**The problem**
Make an exact copy of the lines starting at the top of the listing below and ending at the line that contains "Vídeo (23, 1466)", inclusive.

START Source material

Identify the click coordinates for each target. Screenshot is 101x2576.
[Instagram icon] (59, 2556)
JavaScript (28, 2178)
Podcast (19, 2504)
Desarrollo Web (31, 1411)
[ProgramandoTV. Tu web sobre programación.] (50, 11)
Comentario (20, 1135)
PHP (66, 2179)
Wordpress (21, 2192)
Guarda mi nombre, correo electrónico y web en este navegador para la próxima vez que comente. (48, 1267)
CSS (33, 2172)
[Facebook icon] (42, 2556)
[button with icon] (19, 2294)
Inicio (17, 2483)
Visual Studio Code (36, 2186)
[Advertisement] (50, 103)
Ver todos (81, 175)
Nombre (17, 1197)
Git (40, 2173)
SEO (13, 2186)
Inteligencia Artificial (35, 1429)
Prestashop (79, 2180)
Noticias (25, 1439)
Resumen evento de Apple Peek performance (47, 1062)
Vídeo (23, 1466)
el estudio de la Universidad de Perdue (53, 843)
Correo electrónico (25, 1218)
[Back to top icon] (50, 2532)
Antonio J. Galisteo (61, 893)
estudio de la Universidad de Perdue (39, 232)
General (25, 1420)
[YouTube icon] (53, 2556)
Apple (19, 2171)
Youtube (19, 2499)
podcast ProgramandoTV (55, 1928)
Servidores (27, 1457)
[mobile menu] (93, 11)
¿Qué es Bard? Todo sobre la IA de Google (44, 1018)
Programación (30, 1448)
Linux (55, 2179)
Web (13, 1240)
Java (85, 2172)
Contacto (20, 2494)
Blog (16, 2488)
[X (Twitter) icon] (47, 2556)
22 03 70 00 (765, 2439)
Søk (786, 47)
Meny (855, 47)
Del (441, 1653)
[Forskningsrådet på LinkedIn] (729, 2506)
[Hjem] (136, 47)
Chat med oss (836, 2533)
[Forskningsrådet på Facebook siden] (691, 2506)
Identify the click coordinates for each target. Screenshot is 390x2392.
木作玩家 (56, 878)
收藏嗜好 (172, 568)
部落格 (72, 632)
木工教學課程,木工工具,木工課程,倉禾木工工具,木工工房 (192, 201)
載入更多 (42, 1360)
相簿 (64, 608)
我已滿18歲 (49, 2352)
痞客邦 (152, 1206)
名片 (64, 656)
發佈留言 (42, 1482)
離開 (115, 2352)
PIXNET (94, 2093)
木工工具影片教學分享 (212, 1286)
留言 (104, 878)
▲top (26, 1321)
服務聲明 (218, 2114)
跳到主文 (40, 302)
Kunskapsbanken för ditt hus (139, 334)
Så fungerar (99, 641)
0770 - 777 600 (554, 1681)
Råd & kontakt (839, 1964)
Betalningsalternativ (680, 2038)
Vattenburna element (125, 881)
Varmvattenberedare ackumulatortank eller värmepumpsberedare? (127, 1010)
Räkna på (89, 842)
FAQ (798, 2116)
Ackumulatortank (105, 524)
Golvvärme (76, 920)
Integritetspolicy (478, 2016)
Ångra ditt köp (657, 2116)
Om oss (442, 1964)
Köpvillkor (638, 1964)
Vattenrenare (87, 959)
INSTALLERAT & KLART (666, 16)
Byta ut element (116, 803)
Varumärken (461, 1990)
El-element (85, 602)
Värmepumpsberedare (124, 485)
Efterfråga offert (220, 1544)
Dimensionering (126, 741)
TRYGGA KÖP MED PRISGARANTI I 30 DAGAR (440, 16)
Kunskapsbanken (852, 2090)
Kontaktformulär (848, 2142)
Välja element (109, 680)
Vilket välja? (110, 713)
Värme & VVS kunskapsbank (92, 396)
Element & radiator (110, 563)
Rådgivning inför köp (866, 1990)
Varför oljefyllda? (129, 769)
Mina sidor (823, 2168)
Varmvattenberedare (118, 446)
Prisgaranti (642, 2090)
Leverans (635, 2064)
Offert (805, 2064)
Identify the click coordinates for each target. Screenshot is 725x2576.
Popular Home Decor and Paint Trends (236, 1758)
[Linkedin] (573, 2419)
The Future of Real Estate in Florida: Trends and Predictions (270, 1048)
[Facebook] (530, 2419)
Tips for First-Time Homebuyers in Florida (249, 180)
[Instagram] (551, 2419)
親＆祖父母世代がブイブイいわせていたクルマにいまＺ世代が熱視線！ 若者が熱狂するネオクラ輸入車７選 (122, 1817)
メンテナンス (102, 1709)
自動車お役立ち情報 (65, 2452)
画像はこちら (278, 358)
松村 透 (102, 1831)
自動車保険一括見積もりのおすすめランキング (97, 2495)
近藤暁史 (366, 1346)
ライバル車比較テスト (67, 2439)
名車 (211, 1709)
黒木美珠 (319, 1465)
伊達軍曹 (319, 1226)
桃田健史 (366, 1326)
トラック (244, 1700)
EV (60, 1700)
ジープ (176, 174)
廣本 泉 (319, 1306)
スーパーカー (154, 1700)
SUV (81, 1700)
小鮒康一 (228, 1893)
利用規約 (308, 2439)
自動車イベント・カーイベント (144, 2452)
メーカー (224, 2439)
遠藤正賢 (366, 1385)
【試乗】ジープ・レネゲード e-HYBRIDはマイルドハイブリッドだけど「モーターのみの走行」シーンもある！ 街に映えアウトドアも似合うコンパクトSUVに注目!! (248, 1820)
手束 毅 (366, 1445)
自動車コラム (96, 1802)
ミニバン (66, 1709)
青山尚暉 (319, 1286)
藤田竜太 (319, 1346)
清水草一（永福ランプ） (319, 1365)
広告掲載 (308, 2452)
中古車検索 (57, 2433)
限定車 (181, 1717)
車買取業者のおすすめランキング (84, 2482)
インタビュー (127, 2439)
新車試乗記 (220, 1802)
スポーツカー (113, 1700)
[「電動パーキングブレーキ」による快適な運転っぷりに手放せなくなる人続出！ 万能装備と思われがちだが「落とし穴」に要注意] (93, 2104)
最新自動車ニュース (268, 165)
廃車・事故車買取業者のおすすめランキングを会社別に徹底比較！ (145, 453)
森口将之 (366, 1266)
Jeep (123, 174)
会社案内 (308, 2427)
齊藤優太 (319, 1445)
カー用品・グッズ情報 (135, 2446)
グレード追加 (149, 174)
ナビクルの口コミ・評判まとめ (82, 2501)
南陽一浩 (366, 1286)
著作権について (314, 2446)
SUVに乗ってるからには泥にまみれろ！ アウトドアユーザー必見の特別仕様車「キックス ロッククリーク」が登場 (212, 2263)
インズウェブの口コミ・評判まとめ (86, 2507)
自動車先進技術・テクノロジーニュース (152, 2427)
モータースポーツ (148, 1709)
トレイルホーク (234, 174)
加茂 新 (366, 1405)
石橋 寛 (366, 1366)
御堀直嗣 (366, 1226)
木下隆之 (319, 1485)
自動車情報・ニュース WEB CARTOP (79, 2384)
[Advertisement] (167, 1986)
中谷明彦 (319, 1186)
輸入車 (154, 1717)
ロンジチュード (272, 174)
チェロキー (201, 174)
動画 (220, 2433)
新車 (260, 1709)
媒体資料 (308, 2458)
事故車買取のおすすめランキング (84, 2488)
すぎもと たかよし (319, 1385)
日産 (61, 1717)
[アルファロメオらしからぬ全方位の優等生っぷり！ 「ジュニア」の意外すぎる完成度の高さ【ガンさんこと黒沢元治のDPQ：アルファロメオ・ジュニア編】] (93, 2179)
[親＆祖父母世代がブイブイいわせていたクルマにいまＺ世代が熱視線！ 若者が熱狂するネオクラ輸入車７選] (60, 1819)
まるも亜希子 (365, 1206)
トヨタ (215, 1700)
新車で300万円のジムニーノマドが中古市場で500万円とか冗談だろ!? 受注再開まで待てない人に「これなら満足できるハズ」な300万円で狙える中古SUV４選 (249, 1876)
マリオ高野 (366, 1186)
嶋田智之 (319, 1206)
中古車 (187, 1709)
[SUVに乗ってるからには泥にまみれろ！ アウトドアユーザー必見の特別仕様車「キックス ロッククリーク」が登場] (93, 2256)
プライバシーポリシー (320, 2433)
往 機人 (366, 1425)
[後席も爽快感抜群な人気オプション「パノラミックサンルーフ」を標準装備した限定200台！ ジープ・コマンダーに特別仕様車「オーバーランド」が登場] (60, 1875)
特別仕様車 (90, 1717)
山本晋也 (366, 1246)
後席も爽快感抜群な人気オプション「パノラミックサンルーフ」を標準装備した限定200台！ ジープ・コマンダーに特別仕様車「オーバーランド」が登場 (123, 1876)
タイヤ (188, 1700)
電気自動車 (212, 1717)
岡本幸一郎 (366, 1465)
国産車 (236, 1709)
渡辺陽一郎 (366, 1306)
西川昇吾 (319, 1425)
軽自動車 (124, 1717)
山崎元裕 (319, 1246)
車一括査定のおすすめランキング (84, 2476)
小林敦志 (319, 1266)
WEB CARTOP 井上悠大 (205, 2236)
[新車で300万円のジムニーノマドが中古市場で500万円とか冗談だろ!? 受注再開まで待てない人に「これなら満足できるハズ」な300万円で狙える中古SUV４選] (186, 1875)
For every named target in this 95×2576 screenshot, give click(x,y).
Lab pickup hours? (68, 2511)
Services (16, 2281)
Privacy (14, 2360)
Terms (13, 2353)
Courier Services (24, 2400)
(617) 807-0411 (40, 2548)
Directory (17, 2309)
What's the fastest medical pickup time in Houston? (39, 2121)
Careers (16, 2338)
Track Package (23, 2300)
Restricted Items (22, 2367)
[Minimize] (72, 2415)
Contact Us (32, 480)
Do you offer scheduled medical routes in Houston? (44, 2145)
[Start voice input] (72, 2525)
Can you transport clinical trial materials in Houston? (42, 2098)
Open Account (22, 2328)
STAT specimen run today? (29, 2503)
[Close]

END Source material

**Exercise answer**
Identify the click coordinates for each target. Screenshot is 101x2576.
[Instagram icon] (59, 2556)
JavaScript (28, 2178)
Podcast (19, 2504)
Desarrollo Web (31, 1411)
[ProgramandoTV. Tu web sobre programación.] (50, 11)
Comentario (20, 1135)
PHP (66, 2179)
Wordpress (21, 2192)
Guarda mi nombre, correo electrónico y web en este navegador para la próxima vez que comente. (48, 1267)
CSS (33, 2172)
[Facebook icon] (42, 2556)
[button with icon] (19, 2294)
Inicio (17, 2483)
Visual Studio Code (36, 2186)
[Advertisement] (50, 103)
Ver todos (81, 175)
Nombre (17, 1197)
Git (40, 2173)
SEO (13, 2186)
Inteligencia Artificial (35, 1429)
Prestashop (79, 2180)
Noticias (25, 1439)
Resumen evento de Apple Peek performance (47, 1062)
Vídeo (23, 1466)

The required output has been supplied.